Di solito "la Messa sugli altari" è a lungo preparata. La Chiesa designa un promotore, incaricato in ultima istanza di presentare una serie di miracoli tanto per la beatificazione che la canonizzazione. Il diritto canonico della chiesa comprende ogni sorta di precauzione per la proclamazione della santità. Nel racconto dell'estasi del 22 dicembre 1880, reso da un testimone, l'abate Guitteny, parroco di Gavre, ecco le parole pronunciate da Gesù... 

 Egli annuncia un prodigio che farà scalpore. E per non turbare l'umiltà di Maria Giulia, Gesù parla di lei in terza persona: "All'ultimo giorno, il suo cuore, che sarà stato la tomba dei miei segreti, si cambierà in fontana d'acqua pura e chiara che verserà tante gocce dei segreti che Io ho in Lui. In questa fontana, ci sarà la chiave impregnata di un soave profumo, riguardo avvenimenti dolorosi. La Mia Faccia adorabile sarà impressa sul cuore di una bellezza nascente.

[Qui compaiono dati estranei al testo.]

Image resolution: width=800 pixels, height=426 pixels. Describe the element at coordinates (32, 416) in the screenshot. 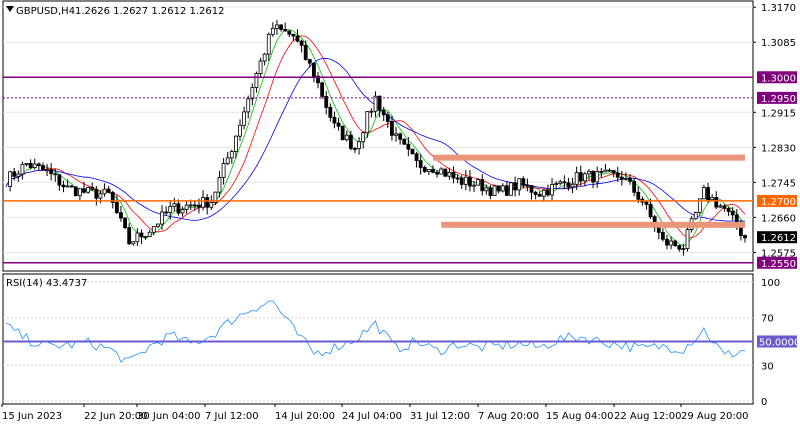

I see `time-tick-label: 15 Jun 2023` at that location. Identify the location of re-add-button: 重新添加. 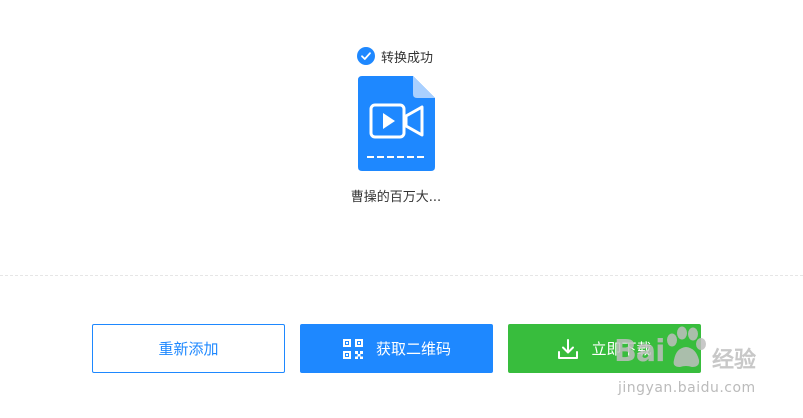
(188, 348). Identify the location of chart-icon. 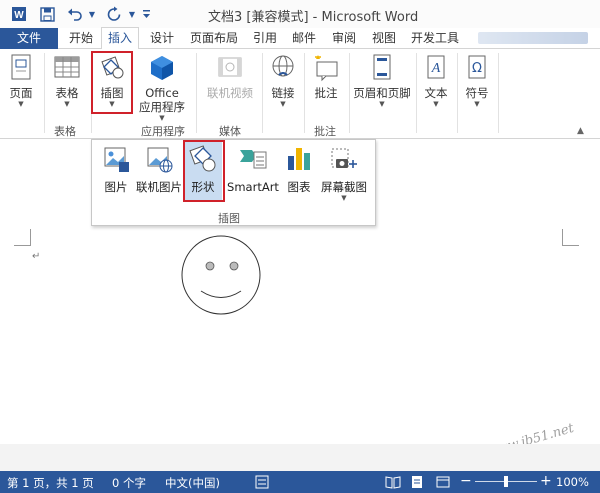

L’immagine della Mia crocefissione sarà posta al centro del cuore, e sotto sgorgherà una fontana di sangue, che sarà raccolto in un vaso prezioso e donato alla Mia Chiesa, mediante un prodigio visibile, che si farà in presenza di 107 persone". Durante l'estasi del 26 agosto 1881, Sant'Anna, madre della Bretagna, ci dice che il Salvatore Enrico della Croce verrà fino a noi. 

Riguardiamo da vicino questi testi: "Dopo aver ricevuto la santissima benedizione, alla consacrazione di Reims, il re e i miei nobili difensori si incammineranno con gioia, con la bandiera bianca al luogo dove Io, Gesù, avrò chiaramente detto l'ora della Mia venuta, dal luogo in cui avrò inviato i messaggi per portare la notizia e la speranza di salvezza. Al Santuario (la casa contadina) dove già le mie grazie sono al colmo di ogni gloria e consolazione, riposerà questo segno di vittoria, la bandiera bianca. E chi piangerà loderà la Mia bontà, adorerà la Mia divina Maestà, e imitando il santo re Luigi, si percuoterà il petto e poserà la faccia contro terra... Sarà bello il trionfo della terra, la venuta dell'esule in patria, alla Croce (La Fraudais).Tu troneggerai fra grazie d'una felicità eterna, ma io aprirò il cielo per lasciare apparire questi spettacoli di trionfo e di gloria. Ti sarà concesso di rivedere, vivente sotto forma di giglio d'oggi, tutte queste care vittime questi cari servitori.  

Questi testi sottolineano l'evidenza stessa dell'abbondanza delle grazie di cui Gesù colma e colmerà Maria Giulia ed Enrico della Croce. L'amore chiama l'amore.